Please rewrite the lines of the records below as a numbered list, leaving out blank lines and the pictures.

--- start ---

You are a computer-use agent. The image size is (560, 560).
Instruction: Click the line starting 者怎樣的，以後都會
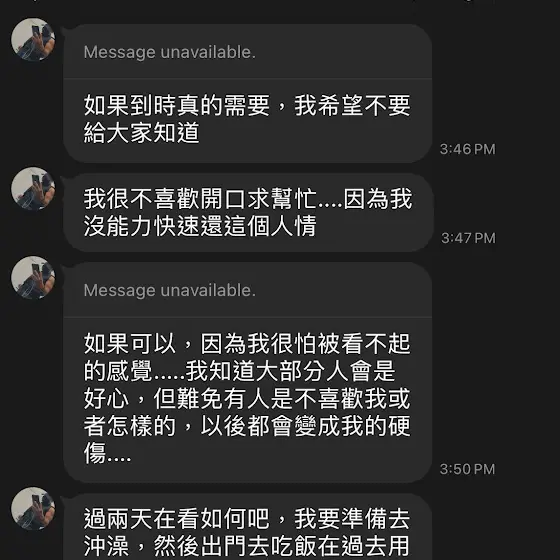pos(247,426)
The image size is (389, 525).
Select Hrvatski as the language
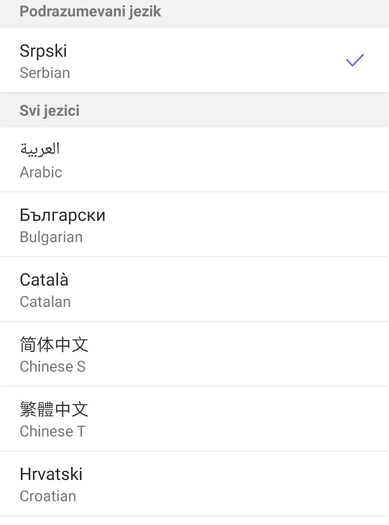pyautogui.click(x=51, y=474)
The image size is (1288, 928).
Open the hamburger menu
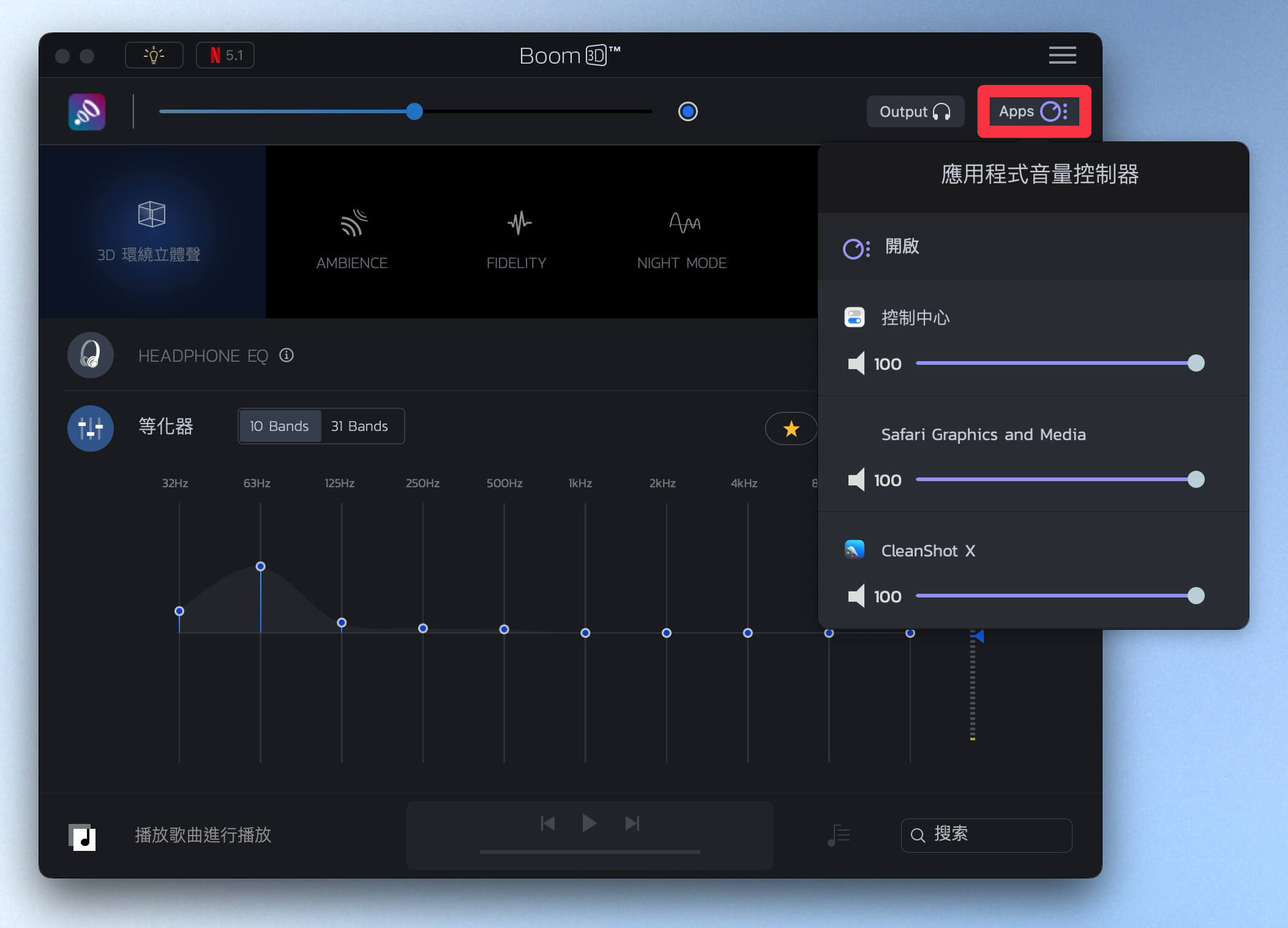pos(1062,55)
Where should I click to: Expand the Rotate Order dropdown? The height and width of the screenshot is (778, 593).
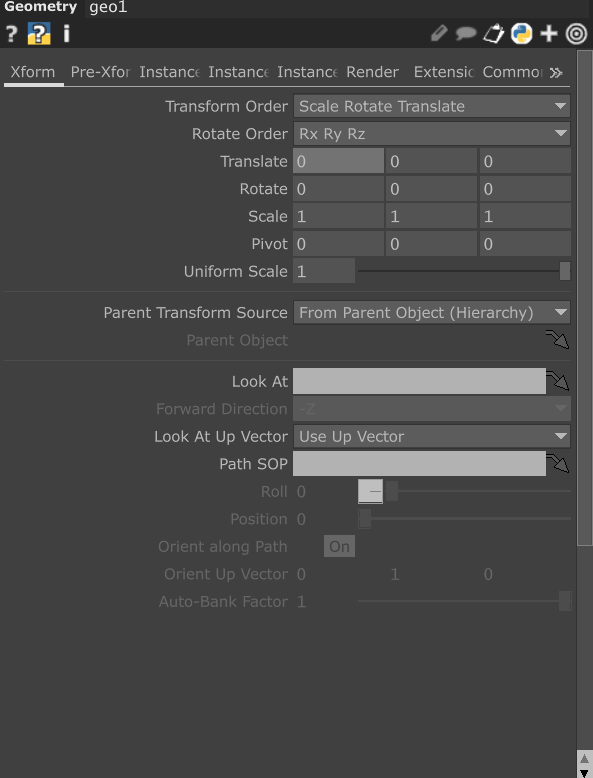coord(432,133)

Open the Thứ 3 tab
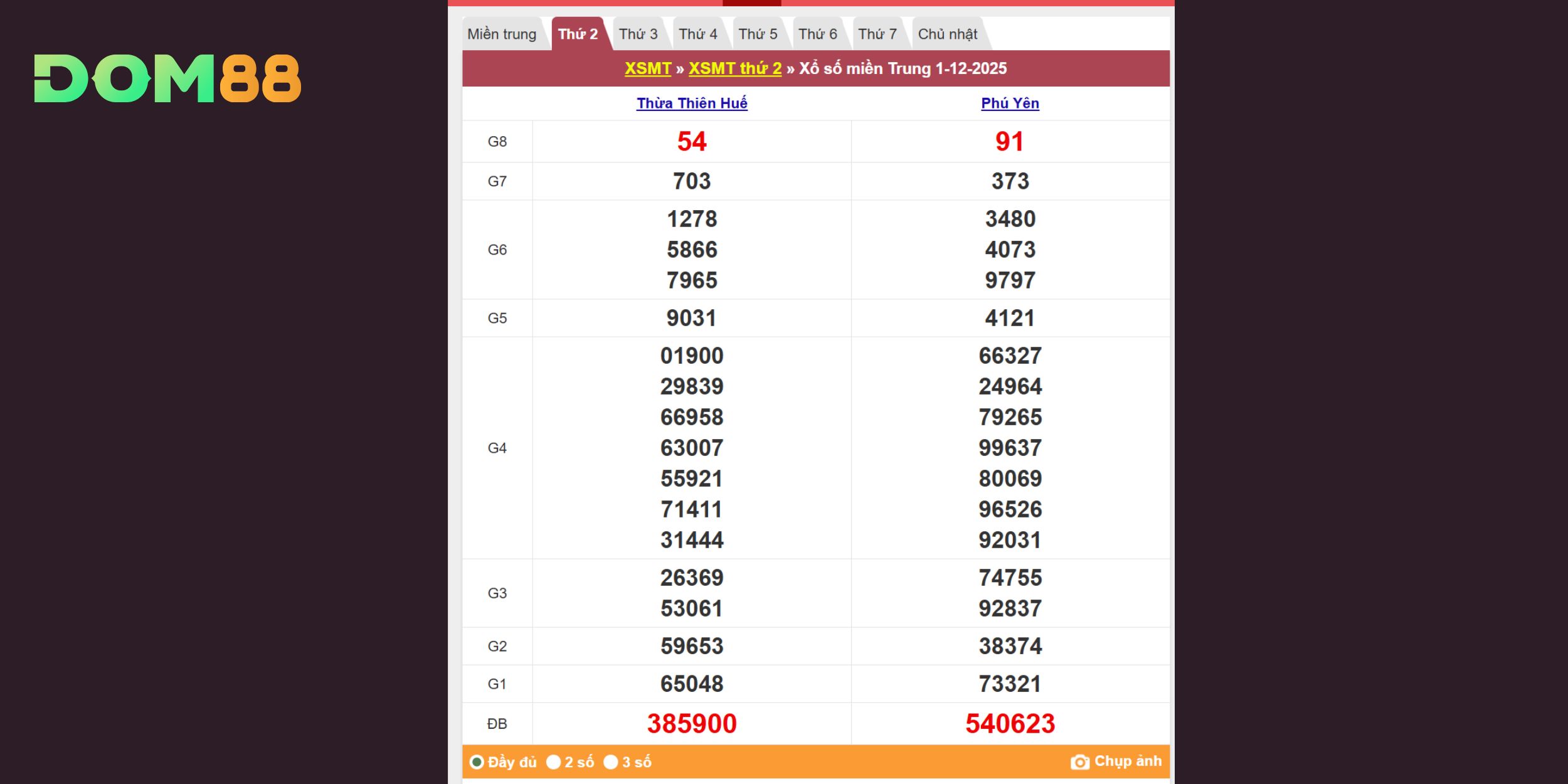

--- end ---

### RIGHT ANSWER
1. You are a computer-use agent. The image size is (560, 560).
2. Instruction: Click the line starting 者怎樣的，以後都會
3. pos(247,426)
4. The image size is (389, 525).
5. Select Hrvatski as the language
6. pyautogui.click(x=51, y=474)
7. The image size is (1288, 928).
8. Open the hamburger menu
9. pos(1062,55)
10. Where should I click to: Expand the Rotate Order dropdown? The height and width of the screenshot is (778, 593).
11. coord(432,133)
12. Open the Thứ 3 tab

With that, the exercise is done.